Adding a UTM s can help you track and answer three very useful questions. In no particular order, these are;

  • Where is the traffic coming from?
  • How is it getting there?
  • Why is it going there?

If we wanted to be geeks about it, we could simply say:

  • Source
  • Medium
  • and, Content

When you’re done It’s going to look like this. A long piece of ugly stringed-together wording. Or stunningly beautiful if you’re into that kinda thing, which I am.

There are hundreds of UTM generators out there on the world wide web. But we personally like to keep track of the ones we’ve already made in a handy spreadsheet. Like the one we link to in the description below, available to you, for free. Aren’t we kind?

To make sure you’re getting the most out the builder, I’m just going to quickly run through the sections that you need to fill out to UTM-ify your link.

First up, the URL

This is the page you want to send people to, so would most likely be on your website. The URL is the direction or end point for all the traffic you are going to generate.

Next up, is the Campaign name

This one is pretty self explanatory. It’s going to help you work out why the traffic is going to your website and helps you to segregate data in analytics later on. For example, some people use it to differentiate between types of sales they’re hosting like ‘spring_sale’ and ‘summer_sale’.

This helps work out which particular campaign has been successful.

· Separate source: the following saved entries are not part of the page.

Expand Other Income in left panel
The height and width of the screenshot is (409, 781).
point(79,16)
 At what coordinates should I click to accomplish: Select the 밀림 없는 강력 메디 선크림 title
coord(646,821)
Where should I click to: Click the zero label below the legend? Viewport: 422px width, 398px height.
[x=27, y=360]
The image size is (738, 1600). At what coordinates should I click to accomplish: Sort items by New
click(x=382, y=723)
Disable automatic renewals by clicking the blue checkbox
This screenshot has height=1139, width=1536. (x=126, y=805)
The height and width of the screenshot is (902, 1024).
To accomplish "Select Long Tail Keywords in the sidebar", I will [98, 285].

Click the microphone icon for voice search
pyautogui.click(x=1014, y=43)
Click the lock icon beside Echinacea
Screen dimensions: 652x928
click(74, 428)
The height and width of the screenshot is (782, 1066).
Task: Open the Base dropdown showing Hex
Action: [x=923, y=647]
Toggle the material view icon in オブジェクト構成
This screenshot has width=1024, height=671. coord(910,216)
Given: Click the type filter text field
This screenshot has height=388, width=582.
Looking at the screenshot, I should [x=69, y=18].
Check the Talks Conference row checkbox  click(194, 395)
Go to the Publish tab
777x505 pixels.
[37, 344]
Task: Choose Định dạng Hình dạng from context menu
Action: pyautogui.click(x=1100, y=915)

Now it’s time for the source.

You want to know where they’re coming from, don’t you? In our UTM builder, you can select some top level sources from the drop down box such as website, email and social media platforms.

Source dictates how your audience sourced the content in the first place. Was it via an email? Or perhaps through a post on social media? You decide,

Now you want to fill in the medium so you know how the traffic is getting there. 

For example, if you selected your source as an email, then you’re going to want to use the medium to list the type of email it was to help separate it from all the other email campaigns you might have. For example, was it the Summer newsletter, perhaps?

And finally, the content name.

This is where you get specific and detail the actual element of that content that drove the initial click.

Say in your email newsletter you’ve linked to the webpage in two different places using different coloured buttons, it would be good to know which coloured button drove most traffic so you can understand what works for your audience. You can type into this section ‘blue_button’ ‘pink_button’.

And there we go! Easssssssssy! You’ve built a UTM! 

Now you understand what they’re for and how to build one you are an unstoppable force of CODERY.

You can find the information you built into the link through things like Google Analytics under the source/medium sections, using ‘ad content’ as a second dimension.

More on understanding Google Analytics to come in future videos, but taking a look at this I can see clearly what worked and what didn’t.

So go wow your boss with your urchin knowledge and beautiful insights from the data collected. Be a hero and become known around the office as the king of all data!